— begin Data for the task —
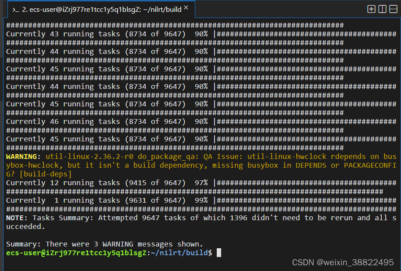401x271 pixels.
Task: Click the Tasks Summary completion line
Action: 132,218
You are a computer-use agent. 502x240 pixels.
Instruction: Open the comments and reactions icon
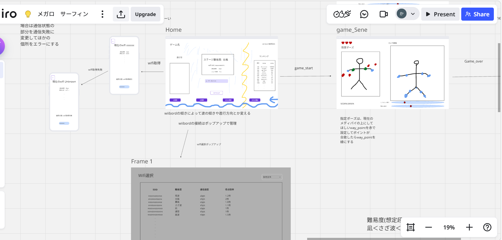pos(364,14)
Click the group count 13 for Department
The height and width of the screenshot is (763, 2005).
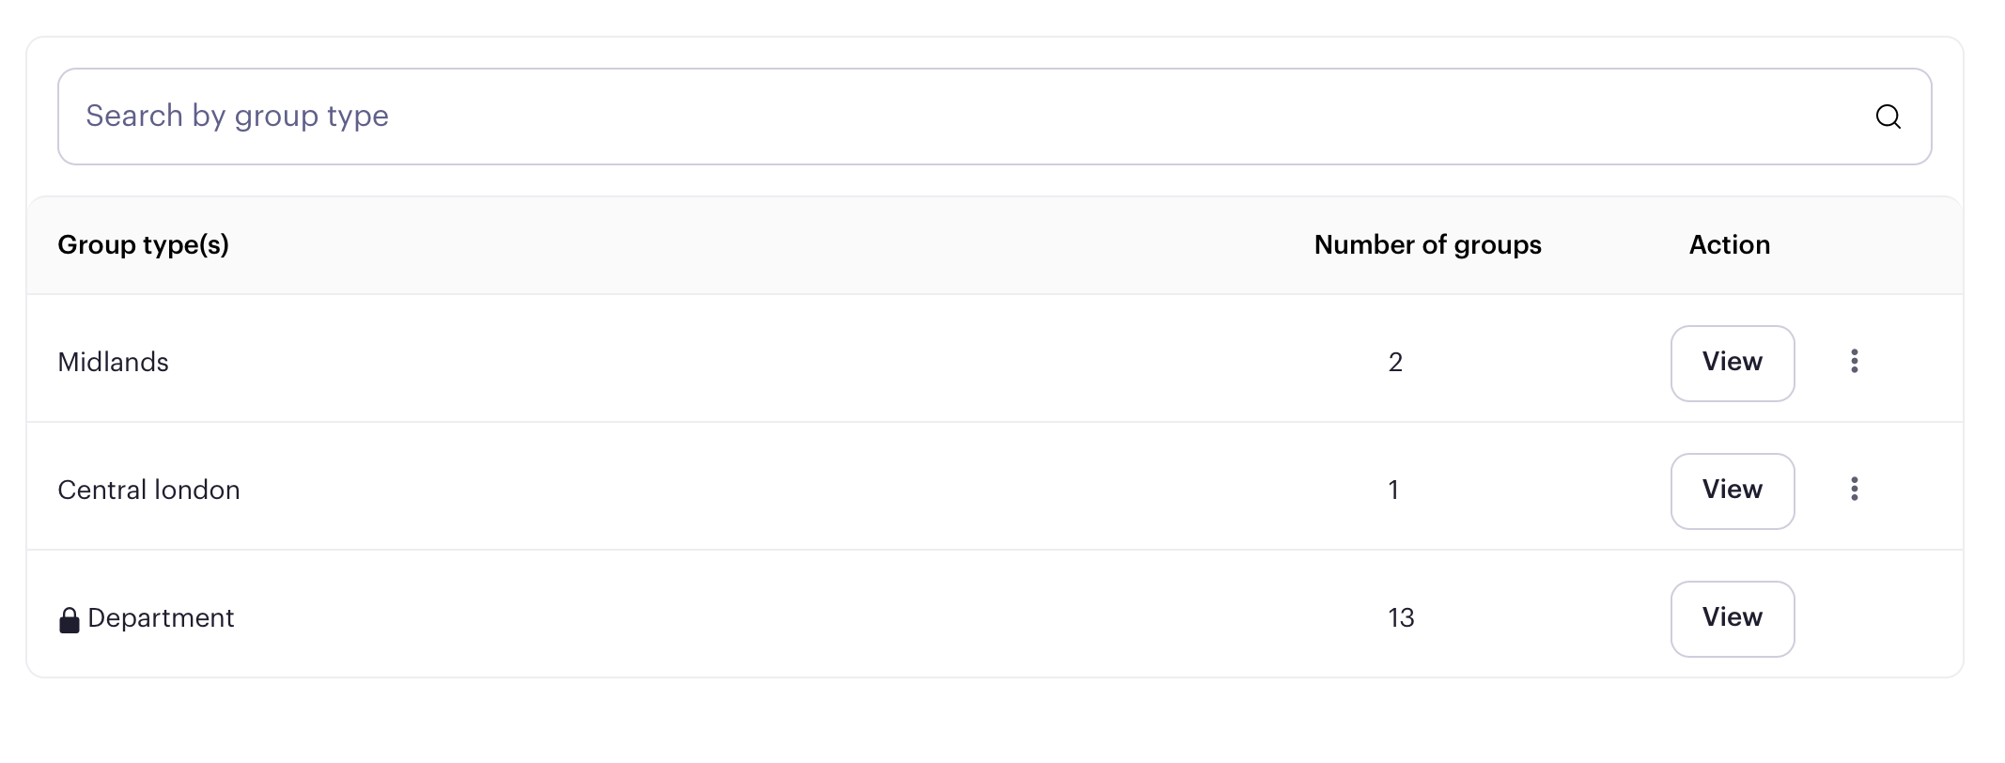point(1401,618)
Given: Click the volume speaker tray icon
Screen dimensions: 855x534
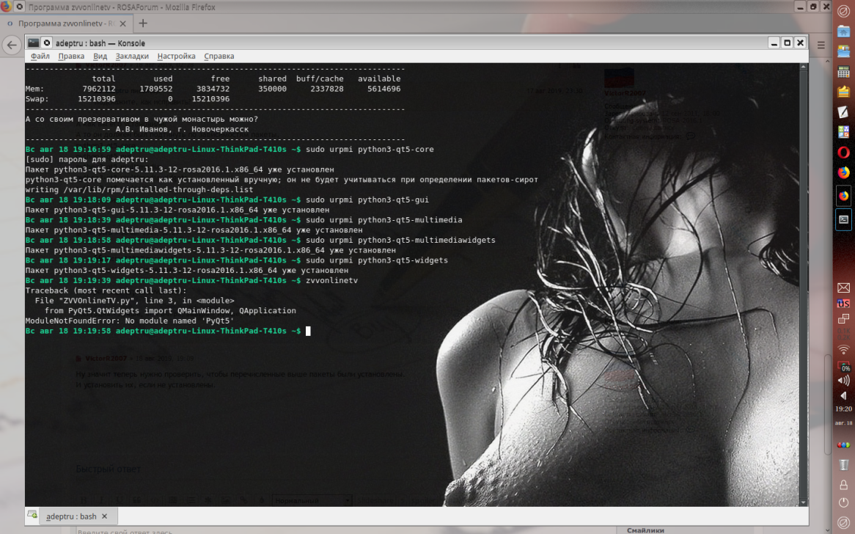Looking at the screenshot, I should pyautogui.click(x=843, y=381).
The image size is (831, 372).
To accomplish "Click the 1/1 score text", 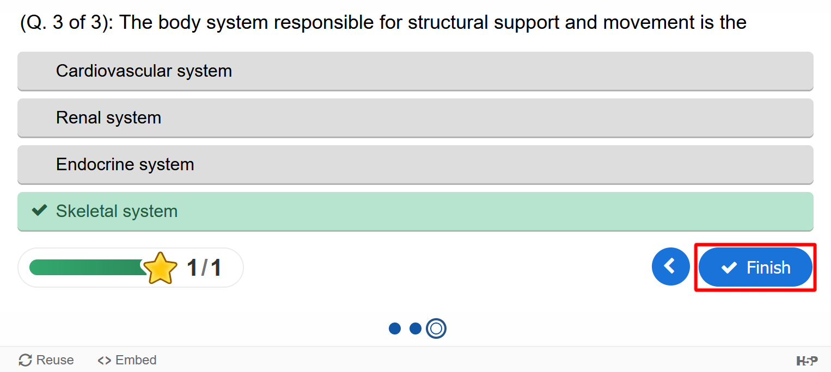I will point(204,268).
— end Data for the task —
**Aim**. Please duplicate the records that begin at the line containing "You are a computer-use agent. 502x240 pixels." and end with the line containing "point(1401,618)", including both of those lines. Leave the pictures out of your answer.

**Reply to the exercise**.
You are a computer-use agent. 502x240 pixels.
Instruction: Open the comments and reactions icon
pos(364,14)
Click the group count 13 for Department
The height and width of the screenshot is (763, 2005).
point(1401,618)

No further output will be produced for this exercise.